I'll start off by dating myself... it was the year 2000. I was in college and the brand new Mini Disk MP3 player had just come out. Superior audio to CD's and the ability to hold hundreds of songs on 1 little disk. Being a broke college kid, it took me about 6 months to make the purchase. Just when I got used to looking sweet walking around in the East Village with my MD player, a wild flash of cool came across the analog airways via a commercial from a company that had only recently re-caught our attention with a crappy multicolor one-piece desktop PC called the iMac.
Of course, I'm talking about Apple. The music product was the iPod. I was defeated and nearly threw away my MD player on the spot. The line of "cool" had been moved exponentially into the future.
This was clearly when the Apple revolution had begun.
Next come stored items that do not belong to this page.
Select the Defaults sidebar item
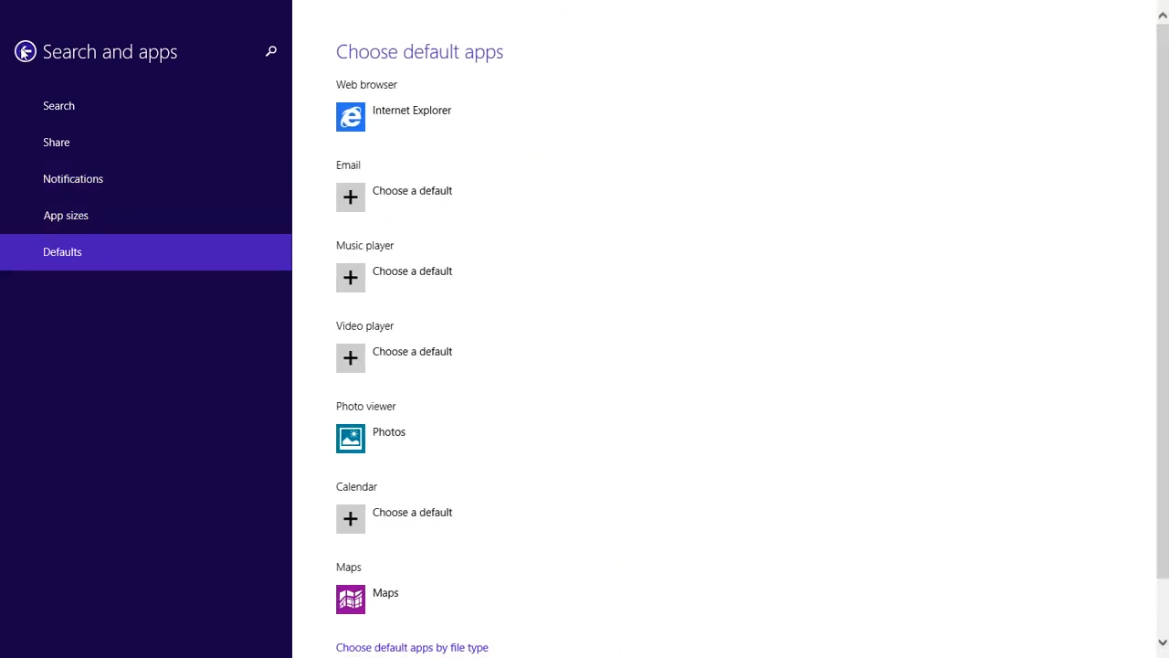The width and height of the screenshot is (1169, 658). (62, 252)
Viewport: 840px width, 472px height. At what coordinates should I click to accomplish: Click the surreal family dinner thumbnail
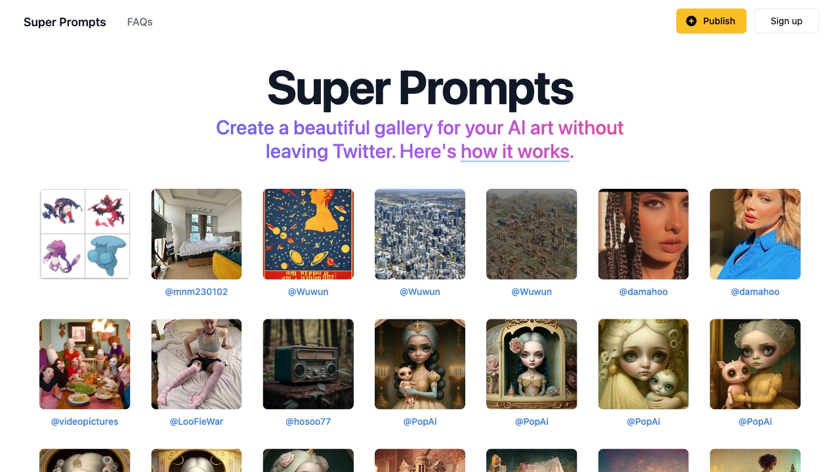[84, 364]
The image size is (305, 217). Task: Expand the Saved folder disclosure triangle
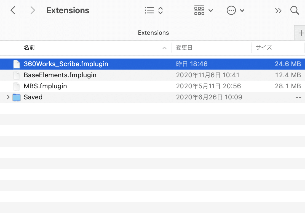click(7, 97)
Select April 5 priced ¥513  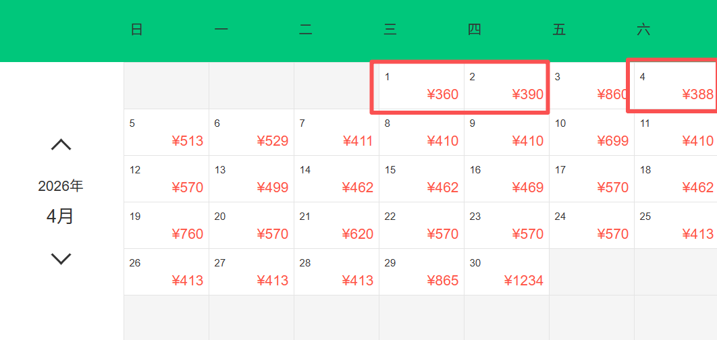[167, 132]
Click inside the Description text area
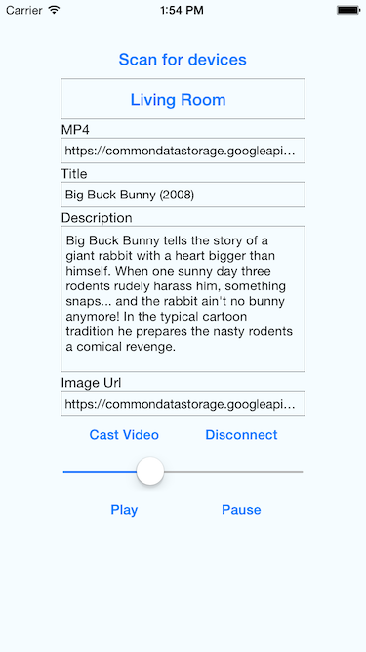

Steve Jobs was back at the helm and ready to unleash a world of creativity upon an unsuspecting audience. Back in the year 2000 or so, all tech sucked. The internet sucked. There was no or little broadband T1 internet access. The internet Pets.com bubble of the year 2000 was a joke.
By 2003 all that had changed. The internet got fast, the stock market bottomed and computers started becoming sexy, dependable and robust (well, Apple computers, anyway).
Apple took the opposite track of Microsoft, building a closed ecosystem on top of a suite of crappy apps mimicking Microsoft Office (which, to this day, still sorta suck in my opinion). But, that didn't matter to Steve Jobs and co. He knew "sex sells" and made a product so desirable that it didn't matter that it couldn't do as much as pc's running Windows.
PC's running Windows became "work computers" and people began buying Apple computers as their "personal computers", much to Bill Gates' dismay as he coined the term "personal computer" or "PC".
You see, progress has happened so quickly and Apple has done an incredible amount of work to define the personal computing experience. The problem is that Apple is still a closed ecosystem and new, open source apps are starting to achieve the same or higher levels of functionality as some of Apple's native apps.
Further, they're more private, more secure, don't tie-in all of your credit cards and entire personal life into one company.
Why is this bad? Well, one personal quip as an example. I have all my monthly subscriptions come out of a separate bank account. One day, the balance got too low before my Apple subscriptions were debited, causing the transaction to decline. All of my Apple devices were basically unusable immediately, because I owed them $15.
Gee, that sure did make me feel warm and fuzzy. Glad I've dropped $20k on Apple equipment over the years just to get a big middle-finger over owing them a cheeseburger and fries.
Cut to today. Apps like Signal are private cross-platform communication tools that make apps like FaceTime and iMessage seem as dorky as Skype. Pretty much anything you can think of app-wise has an open source alternative that is mature, or will be reaching maturity in the next 5 years. Yep, Adobe, I'm looking at you.
GIMP has come a long way, baby. I'm pretty sure 3D Imagining Software "Blender" named themselves that because that's where they see your market share going. Not to mention DaVinci Resolve working flawlessly on Linux... a platform you guys are still too scared to develop for. What is your editing app called? I forget.
This is a call for the next group of budding lifestyle brand geniuses to get to work. Everything you need to build the next trillion dollar computing lifestyle brand is at your fingertips. Fork a Linux distro and create your own (foss) user experience. Make knowing how to use the command line cool, again. Celebrate it. Design a sexy laptop.
Make an advertisement with people dancing. Work with the good people at Pine to create new hardware. The big boys of tech got out in front, but the open source community is catching up while the biggies are lighting cigars with $100 bills. There's just not that much more big tech can come up with that open source isn't already on top of. Except, of course, selling-out your personal information.
Privacy is the future. Linux is the future. Open source is everything. All that's missing is a group of smart visionaries to package it for a young, techno-progressive demographic (without turning into back-patting techno-tyrants). Gotta say, KDE is already looking smart with their Slimbook line. Shout-out to Librem for bringing sexy back, too.
FireFox keeps getting better and when paired with DuckDuckGo, Cloudfare DNS and ExpressVPN -- we're already well on our way. Steve Jobs built it all from scratch; all you have to do is make the foss sexy and show people how to live the way Jobs' did. Maybe build a couple watch apps. Design some ugly $600 headphones. Sell a pair of gas-station earbuds for $150. You got this.